What this task involves
Please revise the items below by replacing "legend entry" with "legend label" and keeping everything else unchanged. Omit the pictures.

Given data
___

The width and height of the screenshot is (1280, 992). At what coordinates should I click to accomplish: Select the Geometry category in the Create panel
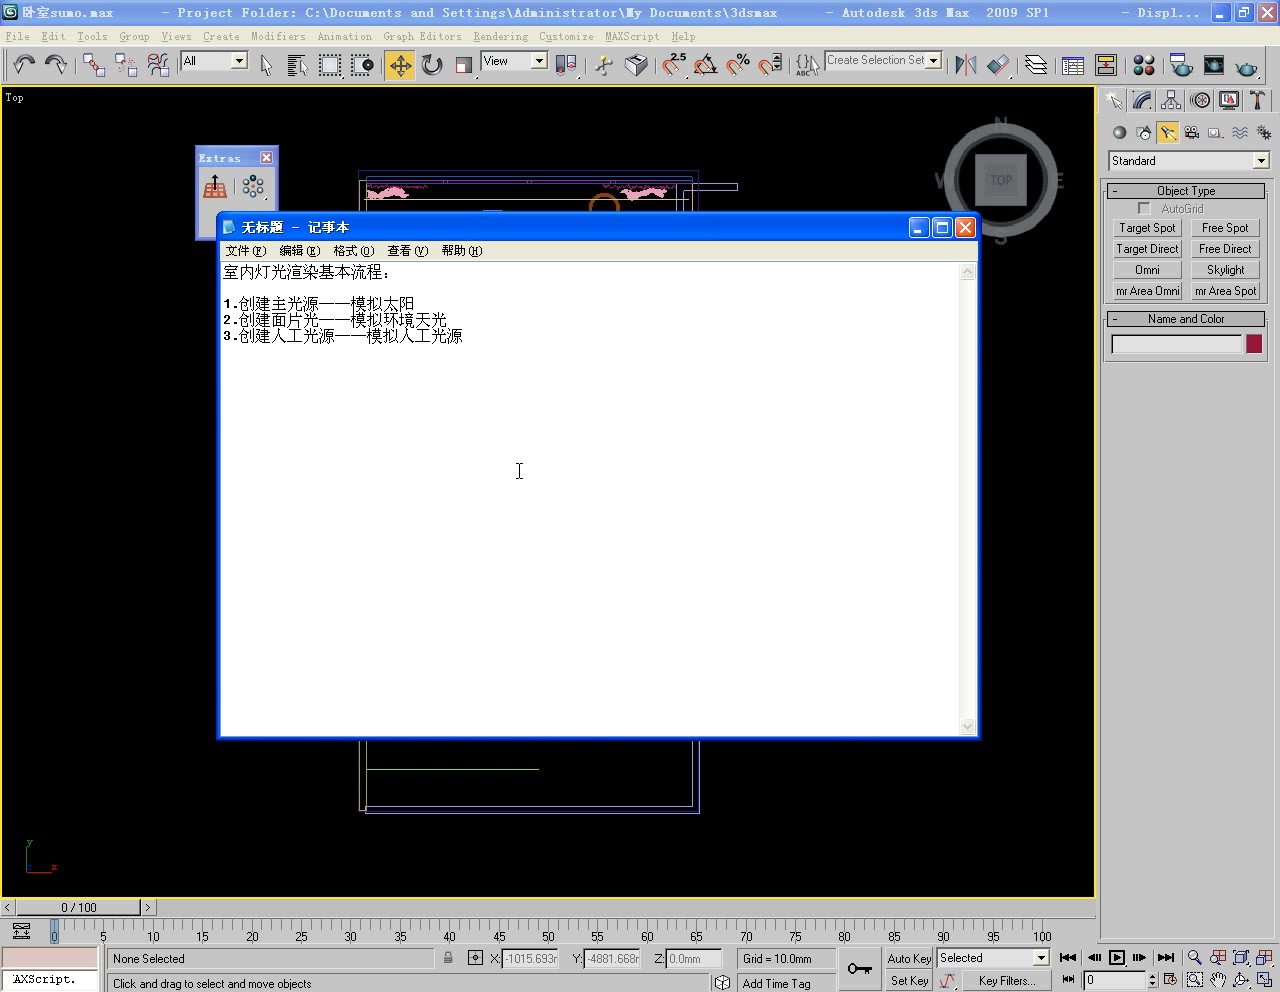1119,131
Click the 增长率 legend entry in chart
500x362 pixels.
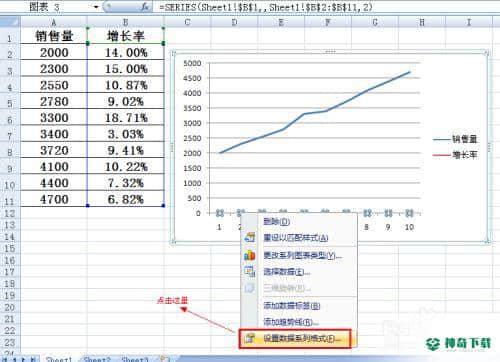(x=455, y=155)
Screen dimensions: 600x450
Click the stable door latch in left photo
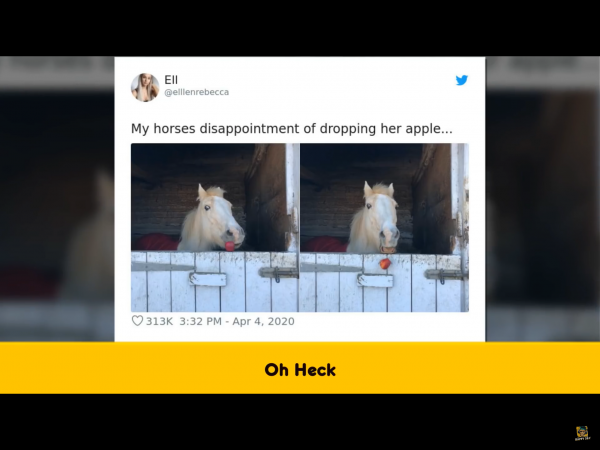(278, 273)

___

Solution below
The width and height of the screenshot is (1280, 992). At what coordinates should I click to accomplish: Select the Geometry category in the Create panel
1119,131
Click the 增长率 legend label in chart
500x362 pixels.
(x=455, y=155)
Screen dimensions: 600x450
Click the stable door latch in left photo
(278, 273)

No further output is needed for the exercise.